The biggest concern at this point is protecting the building from the rain. Recent downpours have already added to the damage wrought by the fire department’s hoses, and there are fears that more rain might spell the end for the gym.

If Grand Avenue Boxing were to close its doors forever, that loss would be felt throughout the Northwest's boxing community. The gym is known for its hard-nosed, working-class approach to training that helped mold the careers of future champions like Steve “2 Pounds” Forbes and Molly “Fearless” McConnell. And through 2008, owner Fred Ryan helped fund regular Golden Gloves tournaments, until they became too expensive to manage.

The boxing club isn’t done producing contenders: 141-pound fighter Bryan Sanchez, who got his start at Grand Avenue Boxing, is now considered the top amateur in the state, having won three consecutive regional Golden Gloves tourneys and advancing to the quarterfinals of last year's national Golden Gloves. The next step is going pro.

“I’ve been coming here for about five years,” Sanchez says. “I love the old-school feel of it. No heat in the winter. No air conditioning in the summer. People have the same mentality as me: They want to be the best. Nothing was sugar-coated.

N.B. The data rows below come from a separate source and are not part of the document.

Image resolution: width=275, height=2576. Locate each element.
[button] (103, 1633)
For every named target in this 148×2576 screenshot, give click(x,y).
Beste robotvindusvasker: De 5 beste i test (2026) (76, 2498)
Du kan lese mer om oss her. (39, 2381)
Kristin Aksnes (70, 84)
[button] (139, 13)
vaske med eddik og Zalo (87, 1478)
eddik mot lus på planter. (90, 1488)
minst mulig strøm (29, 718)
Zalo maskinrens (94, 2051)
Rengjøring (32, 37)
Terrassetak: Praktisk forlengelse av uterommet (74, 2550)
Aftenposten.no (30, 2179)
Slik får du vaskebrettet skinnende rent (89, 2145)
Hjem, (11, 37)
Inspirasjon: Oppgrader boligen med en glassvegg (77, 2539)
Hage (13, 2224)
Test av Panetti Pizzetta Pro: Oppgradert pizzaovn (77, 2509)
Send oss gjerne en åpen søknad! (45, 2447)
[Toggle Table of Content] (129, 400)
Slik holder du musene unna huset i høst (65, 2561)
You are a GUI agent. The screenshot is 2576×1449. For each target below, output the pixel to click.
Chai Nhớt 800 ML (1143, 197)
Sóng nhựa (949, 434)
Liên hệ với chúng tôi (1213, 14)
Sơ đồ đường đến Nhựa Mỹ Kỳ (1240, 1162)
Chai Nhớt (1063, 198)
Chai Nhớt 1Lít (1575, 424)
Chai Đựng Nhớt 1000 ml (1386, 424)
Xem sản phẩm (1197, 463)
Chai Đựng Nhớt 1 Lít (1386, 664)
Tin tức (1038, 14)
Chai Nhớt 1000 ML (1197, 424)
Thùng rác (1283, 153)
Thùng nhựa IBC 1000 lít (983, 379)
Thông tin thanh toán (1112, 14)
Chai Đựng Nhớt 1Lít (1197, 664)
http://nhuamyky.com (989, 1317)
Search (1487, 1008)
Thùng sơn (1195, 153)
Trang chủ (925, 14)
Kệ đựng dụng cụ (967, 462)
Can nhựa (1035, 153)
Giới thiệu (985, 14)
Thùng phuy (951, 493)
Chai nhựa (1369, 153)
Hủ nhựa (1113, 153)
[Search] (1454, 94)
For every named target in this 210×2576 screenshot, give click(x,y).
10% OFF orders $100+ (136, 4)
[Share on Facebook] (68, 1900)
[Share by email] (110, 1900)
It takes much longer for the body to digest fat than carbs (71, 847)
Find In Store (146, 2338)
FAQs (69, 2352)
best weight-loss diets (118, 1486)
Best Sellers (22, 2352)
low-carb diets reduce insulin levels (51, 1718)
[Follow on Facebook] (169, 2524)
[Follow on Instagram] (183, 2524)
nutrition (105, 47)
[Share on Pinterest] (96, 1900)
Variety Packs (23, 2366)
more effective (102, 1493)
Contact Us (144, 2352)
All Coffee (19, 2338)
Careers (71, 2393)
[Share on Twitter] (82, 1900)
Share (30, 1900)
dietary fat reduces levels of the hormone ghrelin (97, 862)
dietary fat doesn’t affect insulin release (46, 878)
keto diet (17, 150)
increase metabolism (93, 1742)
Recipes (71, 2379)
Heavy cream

Some places play patty cake with you. Here it was, ‘Let’s get to work.’ I liked that.”

Bryan Sanchez
Bryan Sanchez Lord Blakely

That mentality is what keeps bringing Sanchez to Grand Avenue Boxing, even after the fire. He’s helping remove destroyed carpets and mop up pools of water, but he’s also continuing his training in the gym’s parking lot. He’s not alone in that dedication: Even though the gym has a relatively small number of dues-paying members (around 15 to 20, according to Ottomano), many more young men from the neighborhood swing by regularly, finding a safe haven amid the punching bags and weights.

“Everybody helps everybody, like a family,” says Sanchez’s coach, who goes by JC. “Not only for people that are fighting and have promising careers, but the little kids who can’t play football and basketball. They’ve got somewhere to go.”